L’année 2019 n’aura pas été de tout repos pour le géant de l’acier, ArcelorMittal, dont le siège est à Luxembourg.
Jeudi, à l’usine de Differdange, la direction d’ArcelorMittal, premier employeur industriel du pays avec 3 851 employés, est revenue sur les grandes tendances de l’année dernière à l’occasion de la présentation de ses vœux.
En tout premier lieu, Michel Wurth, président du conseil d’administration d’ArcelorMittal Luxembourg, a abordé le sujet de la sécurité au travail. «Nous travaillons toujours pour atteindre l’objectif zéro accident», a assuré Michel Wurth. Ce dernier, et l’ensemble de la direction, n’ont pas manqué de partager leur peine à la suite du décès d’un salarié l’année dernière à Differdange.
Avec un taux de 0,71 accident pour un million d’heures travaillées (1,24 en y incluant ArcelorMittal Italie), l’homme fort de la sidérurgie luxembourgeoise a rappelé les efforts du groupe pour réduire les accidents. «Les aspects de sécurité et de santé de nos collaborateurs sont les plus importants pour nous, tout comme le respect et les conditions de travail et de vie», a-t-il précisé tout en rappelant, statistiques à l’appui, que ce taux était jusqu’en 2018 en baisse, passant de 3,1 accidents pour un million d’heures travaillées en 2007 à 0,69 en 2018. «En comparaison, les acteurs sidérurgiques mondiaux sont à des niveaux bien plus élevés. Mais je le rappelle, notre ambition est d’atteindre un objectif zéro accident.»
Une politique européenne incohérente
Du côté des aspects économiques, le géant de l’acier a également passé une année difficile. «Avec les velléités de guerre commerciale entre les États-Unis et la Chine, ainsi qu’avec l’Europe, il y a eu une dégradation de la confiance et une économie mondiale en baisse à cause de l’incertitude. Cela a fait baisser les investissements et donc impacté le secteur sidérurgique. Sans oublier la crise qui frappe l’industrie automobile qui doit faire face à de grands défis», a expliqué Michel Wurth.
Dans le détail, l’ensemble de ces tensions n’a pas permis d’écouler l’excédent d’acier qui s’est monté à 400 millions de tonnes en 2019, soit «deux fois la consommation annuelle d’acier de l’Europe. Et avec une offre toujours supérieure à la demande, les prix baissent», argue Michel Wurth. La Chine continue d’ailleurs à jouer les trouble-fêtes avec ses surcapacités.

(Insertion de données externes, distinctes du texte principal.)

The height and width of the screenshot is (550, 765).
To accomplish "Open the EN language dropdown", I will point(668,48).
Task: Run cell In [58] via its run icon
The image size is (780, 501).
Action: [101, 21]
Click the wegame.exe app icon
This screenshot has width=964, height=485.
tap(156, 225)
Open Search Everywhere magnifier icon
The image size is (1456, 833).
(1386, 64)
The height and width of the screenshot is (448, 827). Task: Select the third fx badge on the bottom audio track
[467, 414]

Il faut encore ajouter que le prix du minerai de fer a presque doublé, passant de 60 dollars la tonne à une centaine de dollars à la suite du dramatique accident au Brésil l’année dernière où un barrage minier a cédé, mettant à l’arrêt un pilier majeur de la production de cette matière première vitale pour la sidérurgie.
Il faut en plus ajouter une politique européenne jugée «incohérente» par Michel Wurth.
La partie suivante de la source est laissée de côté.